[Dataset entries]
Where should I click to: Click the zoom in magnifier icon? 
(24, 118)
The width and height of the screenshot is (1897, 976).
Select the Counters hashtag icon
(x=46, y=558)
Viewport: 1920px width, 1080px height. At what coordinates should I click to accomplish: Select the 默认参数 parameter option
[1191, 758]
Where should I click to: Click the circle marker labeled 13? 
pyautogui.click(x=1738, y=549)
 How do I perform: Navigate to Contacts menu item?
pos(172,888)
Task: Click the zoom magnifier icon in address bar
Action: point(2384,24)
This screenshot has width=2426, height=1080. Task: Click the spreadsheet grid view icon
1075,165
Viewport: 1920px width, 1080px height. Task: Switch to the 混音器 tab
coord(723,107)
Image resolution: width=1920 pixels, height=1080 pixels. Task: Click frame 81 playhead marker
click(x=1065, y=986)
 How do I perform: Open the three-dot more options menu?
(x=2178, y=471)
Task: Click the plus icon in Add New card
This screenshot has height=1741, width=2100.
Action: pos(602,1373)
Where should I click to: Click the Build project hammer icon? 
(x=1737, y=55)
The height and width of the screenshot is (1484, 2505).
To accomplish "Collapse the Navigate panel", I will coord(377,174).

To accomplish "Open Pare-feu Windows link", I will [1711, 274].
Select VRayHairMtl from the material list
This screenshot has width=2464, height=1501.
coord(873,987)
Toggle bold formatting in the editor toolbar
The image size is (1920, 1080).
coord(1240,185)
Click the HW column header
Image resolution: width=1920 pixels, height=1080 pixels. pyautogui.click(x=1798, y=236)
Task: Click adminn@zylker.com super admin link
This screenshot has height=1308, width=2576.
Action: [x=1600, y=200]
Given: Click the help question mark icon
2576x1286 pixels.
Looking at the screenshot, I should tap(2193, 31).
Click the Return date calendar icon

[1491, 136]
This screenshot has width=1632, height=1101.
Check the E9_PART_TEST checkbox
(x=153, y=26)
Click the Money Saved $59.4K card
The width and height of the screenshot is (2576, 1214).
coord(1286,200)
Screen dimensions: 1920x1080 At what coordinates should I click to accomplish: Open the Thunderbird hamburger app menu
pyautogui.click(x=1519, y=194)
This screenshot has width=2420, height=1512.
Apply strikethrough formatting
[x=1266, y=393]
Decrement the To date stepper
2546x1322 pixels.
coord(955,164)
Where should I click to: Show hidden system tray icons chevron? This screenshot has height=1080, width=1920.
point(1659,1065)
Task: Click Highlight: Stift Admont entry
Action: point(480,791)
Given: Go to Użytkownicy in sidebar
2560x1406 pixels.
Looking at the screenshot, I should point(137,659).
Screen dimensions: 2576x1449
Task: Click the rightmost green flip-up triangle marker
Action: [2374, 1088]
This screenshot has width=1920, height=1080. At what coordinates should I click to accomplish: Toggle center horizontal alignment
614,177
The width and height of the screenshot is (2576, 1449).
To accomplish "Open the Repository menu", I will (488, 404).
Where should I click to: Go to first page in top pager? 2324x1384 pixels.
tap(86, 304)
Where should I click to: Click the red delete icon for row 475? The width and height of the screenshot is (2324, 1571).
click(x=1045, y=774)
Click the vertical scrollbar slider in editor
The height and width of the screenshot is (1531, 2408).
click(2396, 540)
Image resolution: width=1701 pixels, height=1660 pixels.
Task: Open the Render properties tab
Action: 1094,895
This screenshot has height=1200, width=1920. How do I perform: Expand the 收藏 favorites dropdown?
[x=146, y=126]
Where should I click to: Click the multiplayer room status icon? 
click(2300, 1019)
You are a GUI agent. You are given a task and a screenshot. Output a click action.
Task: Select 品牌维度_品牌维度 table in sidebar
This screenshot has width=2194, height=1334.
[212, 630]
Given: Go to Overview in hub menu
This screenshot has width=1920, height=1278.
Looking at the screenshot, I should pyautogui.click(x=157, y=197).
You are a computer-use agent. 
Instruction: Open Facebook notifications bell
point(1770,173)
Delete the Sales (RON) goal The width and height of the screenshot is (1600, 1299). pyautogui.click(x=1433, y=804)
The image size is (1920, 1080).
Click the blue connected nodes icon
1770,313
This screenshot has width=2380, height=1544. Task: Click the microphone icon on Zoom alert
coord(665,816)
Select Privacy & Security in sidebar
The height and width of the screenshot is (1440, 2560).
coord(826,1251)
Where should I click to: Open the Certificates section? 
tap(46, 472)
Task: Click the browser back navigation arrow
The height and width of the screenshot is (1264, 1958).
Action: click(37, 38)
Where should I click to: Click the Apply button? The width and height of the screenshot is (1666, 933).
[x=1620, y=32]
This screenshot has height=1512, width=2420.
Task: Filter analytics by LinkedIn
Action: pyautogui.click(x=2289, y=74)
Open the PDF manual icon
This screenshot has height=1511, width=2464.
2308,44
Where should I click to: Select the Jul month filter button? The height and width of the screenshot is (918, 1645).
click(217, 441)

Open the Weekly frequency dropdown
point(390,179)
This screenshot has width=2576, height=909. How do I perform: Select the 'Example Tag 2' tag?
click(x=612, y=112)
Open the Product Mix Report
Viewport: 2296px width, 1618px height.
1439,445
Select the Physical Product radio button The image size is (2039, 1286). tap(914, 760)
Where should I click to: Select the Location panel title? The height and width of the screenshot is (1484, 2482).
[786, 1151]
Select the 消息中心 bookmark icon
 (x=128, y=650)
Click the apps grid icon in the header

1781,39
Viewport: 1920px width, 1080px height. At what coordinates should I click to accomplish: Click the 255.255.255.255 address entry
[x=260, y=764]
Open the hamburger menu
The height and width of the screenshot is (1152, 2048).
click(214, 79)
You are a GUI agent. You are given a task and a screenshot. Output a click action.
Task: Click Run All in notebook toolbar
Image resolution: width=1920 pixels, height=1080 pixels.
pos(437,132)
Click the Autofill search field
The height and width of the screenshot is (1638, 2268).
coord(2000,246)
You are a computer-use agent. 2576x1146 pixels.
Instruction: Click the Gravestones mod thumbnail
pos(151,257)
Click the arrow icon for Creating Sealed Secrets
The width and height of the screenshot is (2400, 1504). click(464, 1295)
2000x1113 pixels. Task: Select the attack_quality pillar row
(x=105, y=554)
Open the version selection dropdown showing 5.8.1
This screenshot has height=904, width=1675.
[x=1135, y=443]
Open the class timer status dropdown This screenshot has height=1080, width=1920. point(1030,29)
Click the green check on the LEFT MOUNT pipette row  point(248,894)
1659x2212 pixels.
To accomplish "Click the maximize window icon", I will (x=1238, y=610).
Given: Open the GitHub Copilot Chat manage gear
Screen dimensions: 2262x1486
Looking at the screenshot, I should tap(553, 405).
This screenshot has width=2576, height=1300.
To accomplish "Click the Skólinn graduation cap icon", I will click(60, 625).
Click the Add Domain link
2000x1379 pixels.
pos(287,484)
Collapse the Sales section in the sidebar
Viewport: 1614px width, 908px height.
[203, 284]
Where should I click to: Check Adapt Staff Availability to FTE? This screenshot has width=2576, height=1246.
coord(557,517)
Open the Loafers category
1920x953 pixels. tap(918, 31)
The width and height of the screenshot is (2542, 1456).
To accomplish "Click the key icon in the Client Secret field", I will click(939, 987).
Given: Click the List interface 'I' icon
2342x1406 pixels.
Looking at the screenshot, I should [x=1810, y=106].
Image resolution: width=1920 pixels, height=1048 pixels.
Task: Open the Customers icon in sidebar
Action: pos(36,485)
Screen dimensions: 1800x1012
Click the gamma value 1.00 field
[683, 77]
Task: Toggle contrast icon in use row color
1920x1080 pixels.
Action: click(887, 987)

• The task
Copy the data above exactly. Every line must be included.

• Exercise solution
Where should I click to: Click the zoom in magnifier icon? 
(24, 118)
The width and height of the screenshot is (1897, 976).
Select the Counters hashtag icon
(x=46, y=558)
Viewport: 1920px width, 1080px height. At what coordinates should I click to accomplish: Select the 默认参数 parameter option
[1191, 758]
Where should I click to: Click the circle marker labeled 13? 
pyautogui.click(x=1738, y=549)
 How do I perform: Navigate to Contacts menu item?
pos(172,888)
Task: Click the zoom magnifier icon in address bar
Action: point(2384,24)
This screenshot has width=2426, height=1080. Task: Click the spreadsheet grid view icon
1075,165
Viewport: 1920px width, 1080px height. Task: Switch to the 混音器 tab
coord(723,107)
Image resolution: width=1920 pixels, height=1080 pixels. Task: Click frame 81 playhead marker
click(x=1065, y=986)
 How do I perform: Open the three-dot more options menu?
(x=2178, y=471)
Task: Click the plus icon in Add New card
This screenshot has height=1741, width=2100.
Action: pos(602,1373)
Where should I click to: Click the Build project hammer icon? 
(x=1737, y=55)
The height and width of the screenshot is (1484, 2505).
To accomplish "Collapse the Navigate panel", I will coord(377,174).

To accomplish "Open Pare-feu Windows link", I will [1711, 274].
Select VRayHairMtl from the material list
This screenshot has width=2464, height=1501.
coord(873,987)
Toggle bold formatting in the editor toolbar
The image size is (1920, 1080).
coord(1240,185)
Click the HW column header
Image resolution: width=1920 pixels, height=1080 pixels. pyautogui.click(x=1798, y=236)
Task: Click adminn@zylker.com super admin link
This screenshot has height=1308, width=2576.
Action: [x=1600, y=200]
Given: Click the help question mark icon
2576x1286 pixels.
Looking at the screenshot, I should tap(2193, 31).
Click the Return date calendar icon

[1491, 136]
This screenshot has width=1632, height=1101.
Check the E9_PART_TEST checkbox
(x=153, y=26)
Click the Money Saved $59.4K card
The width and height of the screenshot is (2576, 1214).
coord(1286,200)
Screen dimensions: 1920x1080 At what coordinates should I click to accomplish: Open the Thunderbird hamburger app menu
pyautogui.click(x=1519, y=194)
This screenshot has width=2420, height=1512.
Apply strikethrough formatting
[x=1266, y=393]
Decrement the To date stepper
2546x1322 pixels.
coord(955,164)
Where should I click to: Show hidden system tray icons chevron? This screenshot has height=1080, width=1920.
point(1659,1065)
Task: Click Highlight: Stift Admont entry
Action: point(480,791)
Given: Go to Użytkownicy in sidebar
2560x1406 pixels.
Looking at the screenshot, I should point(137,659).
Screen dimensions: 2576x1449
Task: Click the rightmost green flip-up triangle marker
Action: [2374, 1088]
This screenshot has width=1920, height=1080. At what coordinates should I click to accomplish: Toggle center horizontal alignment
614,177
The width and height of the screenshot is (2576, 1449).
To accomplish "Open the Repository menu", I will (488, 404).
Where should I click to: Go to first page in top pager? 2324x1384 pixels.
tap(86, 304)
Where should I click to: Click the red delete icon for row 475? The width and height of the screenshot is (2324, 1571).
click(x=1045, y=774)
Click the vertical scrollbar slider in editor
The height and width of the screenshot is (1531, 2408).
click(2396, 540)
Image resolution: width=1701 pixels, height=1660 pixels.
Task: Open the Render properties tab
Action: 1094,895
This screenshot has height=1200, width=1920. How do I perform: Expand the 收藏 favorites dropdown?
[x=146, y=126]
Where should I click to: Click the multiplayer room status icon? 
click(2300, 1019)
You are a GUI agent. You are given a task and a screenshot. Output a click action.
Task: Select 品牌维度_品牌维度 table in sidebar
This screenshot has width=2194, height=1334.
[212, 630]
Given: Go to Overview in hub menu
This screenshot has width=1920, height=1278.
Looking at the screenshot, I should pyautogui.click(x=157, y=197).
You are a computer-use agent. 
Instruction: Open Facebook notifications bell
point(1770,173)
Delete the Sales (RON) goal The width and height of the screenshot is (1600, 1299). pyautogui.click(x=1433, y=804)
The image size is (1920, 1080).
Click the blue connected nodes icon
1770,313
This screenshot has width=2380, height=1544. Task: Click the microphone icon on Zoom alert
coord(665,816)
Select Privacy & Security in sidebar
The height and width of the screenshot is (1440, 2560).
coord(826,1251)
Where should I click to: Open the Certificates section? 
tap(46, 472)
Task: Click the browser back navigation arrow
The height and width of the screenshot is (1264, 1958).
Action: click(37, 38)
Where should I click to: Click the Apply button? The width and height of the screenshot is (1666, 933).
[x=1620, y=32]
This screenshot has height=1512, width=2420.
Task: Filter analytics by LinkedIn
Action: pyautogui.click(x=2289, y=74)
Open the PDF manual icon
This screenshot has height=1511, width=2464.
2308,44
Where should I click to: Select the Jul month filter button? The height and width of the screenshot is (918, 1645).
click(217, 441)

Open the Weekly frequency dropdown
point(390,179)
This screenshot has width=2576, height=909. How do I perform: Select the 'Example Tag 2' tag?
click(x=612, y=112)
Open the Product Mix Report
Viewport: 2296px width, 1618px height.
1439,445
Select the Physical Product radio button The image size is (2039, 1286). tap(914, 760)
Where should I click to: Select the Location panel title? The height and width of the screenshot is (1484, 2482).
[786, 1151]
Select the 消息中心 bookmark icon
 (x=128, y=650)
Click the apps grid icon in the header

1781,39
Viewport: 1920px width, 1080px height. At what coordinates should I click to accomplish: Click the 255.255.255.255 address entry
[x=260, y=764]
Open the hamburger menu
The height and width of the screenshot is (1152, 2048).
click(214, 79)
You are a GUI agent. You are given a task and a screenshot. Output a click action.
Task: Click Run All in notebook toolbar
Image resolution: width=1920 pixels, height=1080 pixels.
pos(437,132)
Click the Autofill search field
The height and width of the screenshot is (1638, 2268).
coord(2000,246)
You are a computer-use agent. 2576x1146 pixels.
Instruction: Click the Gravestones mod thumbnail
pos(151,257)
Click the arrow icon for Creating Sealed Secrets
The width and height of the screenshot is (2400, 1504). click(464, 1295)
2000x1113 pixels. Task: Select the attack_quality pillar row
(x=105, y=554)
Open the version selection dropdown showing 5.8.1
This screenshot has height=904, width=1675.
[x=1135, y=443]
Open the class timer status dropdown This screenshot has height=1080, width=1920. point(1030,29)
Click the green check on the LEFT MOUNT pipette row  point(248,894)
1659x2212 pixels.
To accomplish "Click the maximize window icon", I will (x=1238, y=610).
Given: Open the GitHub Copilot Chat manage gear
Screen dimensions: 2262x1486
Looking at the screenshot, I should tap(553, 405).
This screenshot has width=2576, height=1300.
To accomplish "Click the Skólinn graduation cap icon", I will click(60, 625).
Click the Add Domain link
2000x1379 pixels.
pos(287,484)
Collapse the Sales section in the sidebar
Viewport: 1614px width, 908px height.
[203, 284]
Where should I click to: Check Adapt Staff Availability to FTE? This screenshot has width=2576, height=1246.
coord(557,517)
Open the Loafers category
1920x953 pixels. tap(918, 31)
The width and height of the screenshot is (2542, 1456).
To accomplish "Click the key icon in the Client Secret field", I will click(939, 987).
Given: Click the List interface 'I' icon
2342x1406 pixels.
Looking at the screenshot, I should [x=1810, y=106].
Image resolution: width=1920 pixels, height=1048 pixels.
Task: Open the Customers icon in sidebar
Action: pos(36,485)
Screen dimensions: 1800x1012
Click the gamma value 1.00 field
[683, 77]
Task: Toggle contrast icon in use row color
1920x1080 pixels.
Action: click(887, 987)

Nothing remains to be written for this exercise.